Making Conservatories Less Conservative

Making Conservatories Less Conservative

What American Conservatories Do To Spark Interest in New American Music.

Written By

Stefan Weisman

The Oberlin Conservatory of Music, founded in 1865, is one of the country’s oldest conservatories, and it is a part of an exceptional liberal arts college. Among the excellent composition faculty are John Luther Adams, Pauline Oliveros, and Brenda Hutchinson , who is an interim faculty member. Eminent composers frequently give master classes, and occasionally conduct student ensembles in concerts of their works. When I called, Kyle Gann was visiting his alma mater for a week-long residency. Other recent visitors have included John Adams, Luciano Berio, David Del Tredici, Lukas Foss, Steve Reich, Gunther Schuller, and Tan Dun.

Currently, there is an outdated division within the composition program that splits students along the lines of acoustic music and electronic music. (The electronic/computer music courses currently take place at “TIMARA,” The Technology in Music and Related Arts Department.) Composition students have been crossing this line for years, so there has been ongoing discussions to create a core curriculum offering a single degree in composition. Also under scrutiny is the situation that students only begin private instruction in their final two years. Despite the need for these changes, Oberlin genuinely appears to be an ideal place for new music. The composition program encourages students to develop unique voices, and the performance of students’ works is a top priority. Groups that perform student works include the Contemporary Music Ensemble, the Oberlin Orchestra, and the Oberlin Chamber Orchestra. Students also have opportunities to work with groups outside the school such as the Midwest Composers Symposium and the Cleveland Chamber Symphony. Additional performances at Oberlin include jazz, improvisational, rock, technological, minimalist, and experimental music – often with composers as performers.

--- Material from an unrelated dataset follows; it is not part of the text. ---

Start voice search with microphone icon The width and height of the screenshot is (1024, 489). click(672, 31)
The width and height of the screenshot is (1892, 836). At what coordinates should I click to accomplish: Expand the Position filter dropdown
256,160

The spirit of collaboration abounds at Oberlin. Composition seminars include visits from artists in the departments of dance, theater, art, and creative writing. Composition majors write incidental music for plays and film, work with choreographers and video artists, and have even produced operas and musicals. Students are highly motivated. Huang Ruo, for instance, recently released a CD of nine original works, which features Oberlin student performers. Ruo also teaches a popular course, Composing Music, which is open to students of all levels, from both the College and the Conservatory.

Professors Tim Weiss and John Luther Adams conduct a forum for composition and performance majors. The course includes a wide range of processes: non-notated poetic scores involving on-the-spot group composition; traditionally composed scores for particular instruments; extended instrumental techniques; and allow for in-depth collaborations. Composers will perform, and performers compose. Another course, the Craft of Composition, is designed for students not majoring in composition.

Another forum for collaboration, “art-haus,” is a monthly gathering that brings together Oberlin artists from all disciplines. Currently, many collaborations are ad hoc – students create them on their own. However, Oberlin is establishing a chair for the “emerging” arts that will be a formal catalyst for interdisciplinary collaboration between artists at Oberlin.

Although there is not an actual requirement for student performers to play new music, students are doing it, and in a big way. Performers seem to view it as chic to play new music. Even at this early stage in their careers some already consider themselves to be new music specialists. Flute student, Claire Chase, for instance, launched a project to expand the flute repertory and as a result of that effort won the 1999 Presser Music Award.

Electronic music major Joshua McFadden and composition/geology major Jim Altieri are investigating music and the Internet with research scientists at AT&T Labs. New Technologies and new recording techniques for live webcasts are being studied, and AT&T may release music from Oberlin as a trial for this new technology, including a possible CD ROM and DVD project featuring the music of John Luther Adams.

Considering Oberlin’s dedication to new music, it is not a surprise that the school reaches out to community and attempts to foster new audiences. One good example of this is an annual workshop in electronic/computer music designed for high school students, teachers, and amateur and professional musicians.

Oberlin student composers have won such prestigious competitions as the BMI and ASCAP awards, and have received fellowships from the Fulbright, Guggenheim, and other foundations. Two Oberlin graduates, George Walker and Christopher Rouse, have gone on to win Pulitzer Prizes in music composition. Oberlin graduates have also played key roles in the creation of important new music groups: Laura Kaminsky founded Musicians Accord; John Kennedy and Charles Wood established Essential Music; Allan Otte and James Culley founded Percussion Group Cincinnati, which currently coaches another important new music group that began at Oberlin, eighth blackbird, the only group dedicated to new music that has won the First Prize at the prestigious Concert Artists Guild International Competition.